Targeting civilians through the destruction of shelter and food sources is a common practice in zones of conflict, a technique often employed when one group is trying to ethnically cleanse an area. The destruction of towns, villages, and food supplies disproportionately affects the elderly and sick, many of whom are unable to leave safely due to their physical and economic limitations.

007-site

Nahad Jabar Jouad, homeless, Iraq

Nahad Jabar Jouad
Squatter
Baghdad

"We once lived in a good place, but that was before the war. It got expensive after the war so we moved out. Know everything cost so much. The rents are too high. Food is not cheep. My husband can’t find work so we live here. This war did little to help us. We are worse now then before.

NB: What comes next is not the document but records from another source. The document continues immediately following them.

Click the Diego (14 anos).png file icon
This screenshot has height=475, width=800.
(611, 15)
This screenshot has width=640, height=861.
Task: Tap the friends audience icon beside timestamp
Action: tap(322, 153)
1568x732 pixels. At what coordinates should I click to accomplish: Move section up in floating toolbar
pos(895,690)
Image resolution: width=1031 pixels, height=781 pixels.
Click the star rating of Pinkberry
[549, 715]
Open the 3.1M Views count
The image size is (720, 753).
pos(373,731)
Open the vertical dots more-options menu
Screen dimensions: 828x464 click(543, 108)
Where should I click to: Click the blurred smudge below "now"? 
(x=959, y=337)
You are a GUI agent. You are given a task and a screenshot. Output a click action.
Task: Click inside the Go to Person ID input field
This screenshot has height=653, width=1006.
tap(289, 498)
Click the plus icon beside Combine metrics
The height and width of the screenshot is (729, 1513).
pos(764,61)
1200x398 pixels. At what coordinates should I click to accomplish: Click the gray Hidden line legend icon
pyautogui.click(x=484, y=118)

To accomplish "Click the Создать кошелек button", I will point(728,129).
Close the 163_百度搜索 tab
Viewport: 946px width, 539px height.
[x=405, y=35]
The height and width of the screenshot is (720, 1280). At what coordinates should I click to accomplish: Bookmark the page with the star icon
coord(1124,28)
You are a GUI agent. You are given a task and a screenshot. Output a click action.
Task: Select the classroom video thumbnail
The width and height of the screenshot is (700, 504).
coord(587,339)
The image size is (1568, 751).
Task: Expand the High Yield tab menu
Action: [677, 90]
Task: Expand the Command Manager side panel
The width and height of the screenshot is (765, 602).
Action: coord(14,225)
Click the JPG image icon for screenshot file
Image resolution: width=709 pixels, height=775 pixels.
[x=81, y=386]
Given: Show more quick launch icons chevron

And to make matters worse I am pregnant again".

Instability displaces peoples and creates hardships. Devaluation of currency, inflation, and unemployment are just a few of the realities of living during, and after, political upheavals. Any previous safety nets are often no longer available, personal savings are often exhausted, and as long as the prospect of instability remains, few opportunities to better one’s future exist.

09-site

Hadiyah Abdul Adam
rape victim
Darfur

"I am very afraid. Afraid they will come back.
I am ashamed... Ashamed of what happened".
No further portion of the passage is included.